Cage and MacLow both read about and around, if not through, and look at. Cage was among those, like MacLow and earlier modernists like WC Williams and Stevens who thought that a poem "...should not mean but be..." (Archibald MacLeish, "Ars Poetica"). Cage, of course, was less materialistic than his earlier American poets and was attracted to the chance formations that Zen study gave him the stamina to imagine containing in particular compositional systems wherein the natural sound and tonal value of each element in a limited terrain find a new aesthetic arrangement, the aesthetic of what the eye sees, and the ear beholds for that fleeting moment and then vanishes. In any event, MacLow's work as a poet, composer, and collaborator was a lifetime endeavor. He sought beauty and new perception in his own fashion for his work.

My favorite thing about that McLeish quote that gets trotted out all the time is how its mania for defining poetry defines itself right out of the category. That is precisely the meaning of the quote: poets have to write their pieces "out of the category" of conventional verse and create new ways of writing and reading poems instead. It's about ways of seeing the world and recording the experience in a manner that would revolutionize perception. Bob Perelman addressed this whole notion of experimental geniuses who sought to revolutionize the way readers came to experience the world in his book The Trouble With Genius; sussing through the writing and aims of Joyce, Gertrude Stein, Louis Zukofsky, and others, Perelman caught the usually undiscussed detail that these experimentalists,
preparing the literate world to reshape their thinking about writing sequence, had in fact isolated themselves with their own genius from the public they wanted to influence. The bold originality of their work had made them geniuses, but of a different sort than one regards DaVinci, Einstein, or even a Henry Ford. Perelman's modernists were writers and aesthetes and were geniuses of poetic form, not practical application. It might be said that there was advancement in the sort of difficulty poetry and prose could encompass. Still, these were problems of interest to already marginalized audiences, other aesthetes, poets, and academics. The modernist project was a failure for reconfiguring the world through a radical expansion of the senses. But as literature, this generation produced their masterpieces, problematic though they were for a wider audience.
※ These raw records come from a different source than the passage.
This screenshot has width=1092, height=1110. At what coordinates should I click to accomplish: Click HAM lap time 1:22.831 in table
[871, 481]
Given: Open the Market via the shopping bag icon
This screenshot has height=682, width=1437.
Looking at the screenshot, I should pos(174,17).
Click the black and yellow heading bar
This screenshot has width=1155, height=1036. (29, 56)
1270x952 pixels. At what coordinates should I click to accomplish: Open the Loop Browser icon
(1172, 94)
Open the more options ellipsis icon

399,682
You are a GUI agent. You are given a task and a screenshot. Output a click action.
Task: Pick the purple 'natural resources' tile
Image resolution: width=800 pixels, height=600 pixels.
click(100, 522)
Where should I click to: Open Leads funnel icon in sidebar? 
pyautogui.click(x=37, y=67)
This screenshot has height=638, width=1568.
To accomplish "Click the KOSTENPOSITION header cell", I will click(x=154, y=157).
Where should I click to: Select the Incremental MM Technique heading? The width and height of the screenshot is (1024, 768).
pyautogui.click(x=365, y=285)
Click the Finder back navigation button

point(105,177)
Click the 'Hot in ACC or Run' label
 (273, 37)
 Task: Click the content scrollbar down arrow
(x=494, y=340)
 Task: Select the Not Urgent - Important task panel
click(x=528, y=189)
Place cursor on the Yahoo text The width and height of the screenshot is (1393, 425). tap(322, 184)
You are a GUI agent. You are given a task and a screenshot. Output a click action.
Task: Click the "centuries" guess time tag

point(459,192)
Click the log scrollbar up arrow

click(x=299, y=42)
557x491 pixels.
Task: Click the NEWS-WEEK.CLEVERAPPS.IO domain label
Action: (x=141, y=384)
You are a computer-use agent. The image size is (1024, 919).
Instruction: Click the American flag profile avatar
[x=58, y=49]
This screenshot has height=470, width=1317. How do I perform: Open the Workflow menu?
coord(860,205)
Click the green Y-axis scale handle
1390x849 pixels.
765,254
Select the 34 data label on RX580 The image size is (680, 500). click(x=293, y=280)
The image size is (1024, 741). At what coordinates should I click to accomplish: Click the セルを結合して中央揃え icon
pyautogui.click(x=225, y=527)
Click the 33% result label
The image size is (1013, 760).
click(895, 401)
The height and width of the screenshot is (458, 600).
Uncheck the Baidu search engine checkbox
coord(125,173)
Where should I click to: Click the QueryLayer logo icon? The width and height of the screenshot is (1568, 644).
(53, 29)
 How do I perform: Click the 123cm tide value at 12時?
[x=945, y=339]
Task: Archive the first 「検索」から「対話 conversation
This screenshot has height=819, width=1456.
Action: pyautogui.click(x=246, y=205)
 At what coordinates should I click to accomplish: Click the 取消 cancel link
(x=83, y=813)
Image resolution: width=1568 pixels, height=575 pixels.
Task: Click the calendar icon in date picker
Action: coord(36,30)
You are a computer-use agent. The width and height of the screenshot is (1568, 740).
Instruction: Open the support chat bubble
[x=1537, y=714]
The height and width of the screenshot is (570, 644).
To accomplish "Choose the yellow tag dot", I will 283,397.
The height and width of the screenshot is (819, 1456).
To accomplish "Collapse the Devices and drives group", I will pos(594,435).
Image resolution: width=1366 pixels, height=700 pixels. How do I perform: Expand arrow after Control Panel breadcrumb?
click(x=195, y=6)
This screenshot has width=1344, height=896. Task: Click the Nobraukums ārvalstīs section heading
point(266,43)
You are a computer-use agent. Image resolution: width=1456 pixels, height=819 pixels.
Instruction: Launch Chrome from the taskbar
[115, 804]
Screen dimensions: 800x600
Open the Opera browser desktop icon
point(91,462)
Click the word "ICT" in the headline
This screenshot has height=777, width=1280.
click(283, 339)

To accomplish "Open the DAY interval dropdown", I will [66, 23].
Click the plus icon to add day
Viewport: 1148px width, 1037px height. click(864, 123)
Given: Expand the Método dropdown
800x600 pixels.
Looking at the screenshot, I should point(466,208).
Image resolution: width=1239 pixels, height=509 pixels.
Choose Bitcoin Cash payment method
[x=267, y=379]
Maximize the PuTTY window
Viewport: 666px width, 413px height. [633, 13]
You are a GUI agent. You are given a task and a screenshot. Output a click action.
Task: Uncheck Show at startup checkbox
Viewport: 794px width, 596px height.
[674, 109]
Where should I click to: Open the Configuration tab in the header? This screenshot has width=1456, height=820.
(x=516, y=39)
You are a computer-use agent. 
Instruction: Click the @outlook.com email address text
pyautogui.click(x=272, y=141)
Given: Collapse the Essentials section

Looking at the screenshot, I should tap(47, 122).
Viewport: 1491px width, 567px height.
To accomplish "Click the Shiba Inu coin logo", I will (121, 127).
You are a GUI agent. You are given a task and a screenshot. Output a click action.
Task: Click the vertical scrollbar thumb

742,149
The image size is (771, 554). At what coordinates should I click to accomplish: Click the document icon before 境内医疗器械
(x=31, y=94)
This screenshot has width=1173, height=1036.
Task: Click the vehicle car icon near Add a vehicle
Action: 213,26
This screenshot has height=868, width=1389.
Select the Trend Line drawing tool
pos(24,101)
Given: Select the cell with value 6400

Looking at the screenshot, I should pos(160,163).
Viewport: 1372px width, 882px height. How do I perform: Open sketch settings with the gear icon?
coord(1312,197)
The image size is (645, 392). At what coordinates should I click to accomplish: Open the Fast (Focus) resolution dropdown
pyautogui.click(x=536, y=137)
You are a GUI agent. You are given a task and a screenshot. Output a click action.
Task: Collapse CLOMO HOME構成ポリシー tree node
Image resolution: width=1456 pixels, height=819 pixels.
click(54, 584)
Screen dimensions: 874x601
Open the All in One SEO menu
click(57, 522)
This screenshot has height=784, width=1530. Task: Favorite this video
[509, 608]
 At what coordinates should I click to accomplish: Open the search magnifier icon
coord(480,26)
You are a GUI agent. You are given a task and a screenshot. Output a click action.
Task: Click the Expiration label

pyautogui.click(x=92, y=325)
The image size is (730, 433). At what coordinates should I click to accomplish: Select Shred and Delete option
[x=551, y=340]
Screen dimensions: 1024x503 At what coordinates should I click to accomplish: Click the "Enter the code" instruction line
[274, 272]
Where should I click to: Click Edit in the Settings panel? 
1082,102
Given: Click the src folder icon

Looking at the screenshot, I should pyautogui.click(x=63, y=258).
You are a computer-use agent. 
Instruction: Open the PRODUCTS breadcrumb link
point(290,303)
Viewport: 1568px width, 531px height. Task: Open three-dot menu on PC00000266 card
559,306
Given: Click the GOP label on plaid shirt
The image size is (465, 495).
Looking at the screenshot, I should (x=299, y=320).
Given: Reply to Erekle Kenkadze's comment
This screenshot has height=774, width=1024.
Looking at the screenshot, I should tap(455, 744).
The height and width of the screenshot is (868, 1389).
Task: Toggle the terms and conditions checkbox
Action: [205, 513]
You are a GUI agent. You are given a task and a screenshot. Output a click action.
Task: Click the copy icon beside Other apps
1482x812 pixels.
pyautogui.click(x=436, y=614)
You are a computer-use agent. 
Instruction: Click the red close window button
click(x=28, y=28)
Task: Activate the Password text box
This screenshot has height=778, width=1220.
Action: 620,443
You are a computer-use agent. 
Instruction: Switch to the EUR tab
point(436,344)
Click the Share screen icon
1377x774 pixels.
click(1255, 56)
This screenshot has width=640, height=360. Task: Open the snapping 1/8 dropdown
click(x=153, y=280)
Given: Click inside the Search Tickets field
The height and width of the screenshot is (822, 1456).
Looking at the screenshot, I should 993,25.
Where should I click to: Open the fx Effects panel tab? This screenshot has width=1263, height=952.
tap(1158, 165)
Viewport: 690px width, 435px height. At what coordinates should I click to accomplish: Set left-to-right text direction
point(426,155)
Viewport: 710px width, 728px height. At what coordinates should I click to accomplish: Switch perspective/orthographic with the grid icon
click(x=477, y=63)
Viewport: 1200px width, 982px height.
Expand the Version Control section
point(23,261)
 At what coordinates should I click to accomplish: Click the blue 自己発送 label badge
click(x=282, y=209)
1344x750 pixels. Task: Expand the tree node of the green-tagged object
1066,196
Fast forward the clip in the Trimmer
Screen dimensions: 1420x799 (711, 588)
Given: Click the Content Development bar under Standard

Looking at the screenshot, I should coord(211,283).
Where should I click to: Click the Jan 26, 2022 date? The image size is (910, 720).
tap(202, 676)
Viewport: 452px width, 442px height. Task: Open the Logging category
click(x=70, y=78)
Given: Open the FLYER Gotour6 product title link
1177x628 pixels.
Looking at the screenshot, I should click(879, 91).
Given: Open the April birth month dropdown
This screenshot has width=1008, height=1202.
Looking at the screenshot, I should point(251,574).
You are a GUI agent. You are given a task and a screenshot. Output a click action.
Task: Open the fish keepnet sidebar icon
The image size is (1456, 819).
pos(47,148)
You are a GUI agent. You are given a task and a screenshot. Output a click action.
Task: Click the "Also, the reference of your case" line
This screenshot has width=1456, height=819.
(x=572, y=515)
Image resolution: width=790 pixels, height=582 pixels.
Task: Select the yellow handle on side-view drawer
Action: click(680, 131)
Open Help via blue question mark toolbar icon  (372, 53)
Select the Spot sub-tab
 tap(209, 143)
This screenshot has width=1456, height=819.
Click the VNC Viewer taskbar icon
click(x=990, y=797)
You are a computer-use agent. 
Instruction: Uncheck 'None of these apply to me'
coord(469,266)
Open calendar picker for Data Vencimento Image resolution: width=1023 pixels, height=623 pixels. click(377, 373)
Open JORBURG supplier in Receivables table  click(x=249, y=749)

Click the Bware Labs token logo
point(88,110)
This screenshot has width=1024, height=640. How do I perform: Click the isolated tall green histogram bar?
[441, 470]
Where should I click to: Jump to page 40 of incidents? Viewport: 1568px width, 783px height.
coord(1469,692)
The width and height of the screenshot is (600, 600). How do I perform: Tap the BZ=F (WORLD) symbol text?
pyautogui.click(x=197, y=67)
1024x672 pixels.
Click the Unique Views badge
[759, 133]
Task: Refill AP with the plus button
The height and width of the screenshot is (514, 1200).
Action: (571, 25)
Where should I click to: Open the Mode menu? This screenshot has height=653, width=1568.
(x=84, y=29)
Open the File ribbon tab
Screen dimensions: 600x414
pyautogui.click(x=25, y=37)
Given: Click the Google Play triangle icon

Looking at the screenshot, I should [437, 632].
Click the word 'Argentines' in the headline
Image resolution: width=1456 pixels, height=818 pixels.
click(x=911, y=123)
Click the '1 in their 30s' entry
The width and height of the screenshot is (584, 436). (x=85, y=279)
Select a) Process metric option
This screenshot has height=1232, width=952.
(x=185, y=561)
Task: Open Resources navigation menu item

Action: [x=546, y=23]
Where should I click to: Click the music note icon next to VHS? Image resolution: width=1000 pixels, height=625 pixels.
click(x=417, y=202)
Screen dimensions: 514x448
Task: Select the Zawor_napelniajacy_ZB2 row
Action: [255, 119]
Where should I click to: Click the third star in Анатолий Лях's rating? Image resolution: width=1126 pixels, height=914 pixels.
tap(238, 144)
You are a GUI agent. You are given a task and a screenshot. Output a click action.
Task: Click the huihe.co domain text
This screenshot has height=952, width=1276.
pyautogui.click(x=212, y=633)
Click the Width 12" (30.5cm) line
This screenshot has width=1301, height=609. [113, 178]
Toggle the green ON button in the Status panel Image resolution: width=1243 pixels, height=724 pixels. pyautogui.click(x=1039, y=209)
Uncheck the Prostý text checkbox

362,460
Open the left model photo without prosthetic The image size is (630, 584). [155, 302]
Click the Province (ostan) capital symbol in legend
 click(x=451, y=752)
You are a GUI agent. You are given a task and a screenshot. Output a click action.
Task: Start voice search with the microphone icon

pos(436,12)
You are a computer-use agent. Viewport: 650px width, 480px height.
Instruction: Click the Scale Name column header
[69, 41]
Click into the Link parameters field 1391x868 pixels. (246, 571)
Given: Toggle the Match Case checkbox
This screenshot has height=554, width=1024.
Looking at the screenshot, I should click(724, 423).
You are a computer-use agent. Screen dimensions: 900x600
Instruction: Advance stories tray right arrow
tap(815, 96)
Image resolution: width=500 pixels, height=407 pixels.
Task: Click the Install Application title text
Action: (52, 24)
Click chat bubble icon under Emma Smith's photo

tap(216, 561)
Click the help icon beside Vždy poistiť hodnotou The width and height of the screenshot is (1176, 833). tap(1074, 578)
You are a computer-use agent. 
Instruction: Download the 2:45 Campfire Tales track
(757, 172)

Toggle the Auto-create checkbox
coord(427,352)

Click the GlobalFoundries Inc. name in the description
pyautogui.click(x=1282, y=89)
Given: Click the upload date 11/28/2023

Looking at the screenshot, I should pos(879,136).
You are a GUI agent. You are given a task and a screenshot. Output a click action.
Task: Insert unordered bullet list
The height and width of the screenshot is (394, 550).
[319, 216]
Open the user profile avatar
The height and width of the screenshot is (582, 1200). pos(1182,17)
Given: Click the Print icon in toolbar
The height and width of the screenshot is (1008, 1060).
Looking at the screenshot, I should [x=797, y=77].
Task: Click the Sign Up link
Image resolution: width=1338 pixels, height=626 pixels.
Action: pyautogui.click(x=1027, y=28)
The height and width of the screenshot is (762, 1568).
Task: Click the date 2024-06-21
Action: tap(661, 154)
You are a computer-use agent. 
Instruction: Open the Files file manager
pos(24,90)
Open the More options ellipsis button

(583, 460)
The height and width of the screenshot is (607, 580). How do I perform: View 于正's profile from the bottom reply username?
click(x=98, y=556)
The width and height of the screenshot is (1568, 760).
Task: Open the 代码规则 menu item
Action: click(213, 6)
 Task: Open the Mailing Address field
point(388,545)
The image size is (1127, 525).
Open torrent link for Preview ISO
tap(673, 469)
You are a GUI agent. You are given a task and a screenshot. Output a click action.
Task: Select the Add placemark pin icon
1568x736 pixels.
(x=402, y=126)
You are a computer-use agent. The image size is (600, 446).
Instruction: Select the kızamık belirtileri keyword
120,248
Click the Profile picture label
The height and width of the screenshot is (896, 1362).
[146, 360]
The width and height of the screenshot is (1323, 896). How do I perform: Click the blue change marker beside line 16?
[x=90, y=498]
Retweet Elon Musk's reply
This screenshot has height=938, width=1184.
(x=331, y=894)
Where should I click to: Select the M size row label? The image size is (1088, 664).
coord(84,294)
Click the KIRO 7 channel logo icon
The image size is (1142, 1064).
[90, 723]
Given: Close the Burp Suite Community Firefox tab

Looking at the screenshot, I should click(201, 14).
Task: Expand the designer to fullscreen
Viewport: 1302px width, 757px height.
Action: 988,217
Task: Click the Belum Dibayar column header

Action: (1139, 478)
This is the great conceit of the experimental artist, a project doomed to failure so far as the universal revolution is concerned, but what remains in the resistance to old categories are, nonetheless, new ideas of what poets ought to be doing for their own time.

Modernism's experiments with Imagism and Vorticism and a host of other revolutionary projects might not have reconfigured our audio and visual senses. However, they have given us some newer ideas about image, theory, rhythm, scope, and subject. Much of what we take for granted as the given of modern, conventional verse wouldn't be possible sans these seemingly indecipherable experiments, which isn't to say that poetry not have changed with the times. Without our savant grades and experimentalists, though, it would be substantially different. Well, let's look at the poem itself. The spirit is the same for Mac Leish as Cage and MacLow. That poetic language needs to find new ways to address the world we experience. Mac Leish wants words to have a particular "thingness" that can get the substance of the objects it strives to be about; that the thing -in and of itself is its own adequate symbol. MacLow and Cage were more interested in the lost arrangements of the hidden world, the sounds and objects one finds in those odd moments where the mind fixes on seemingly ephemeral details of daily endurance. In either case, there is a search for a more accurate way of getting perception across to a reader. What separate them are strategies, not sympathies.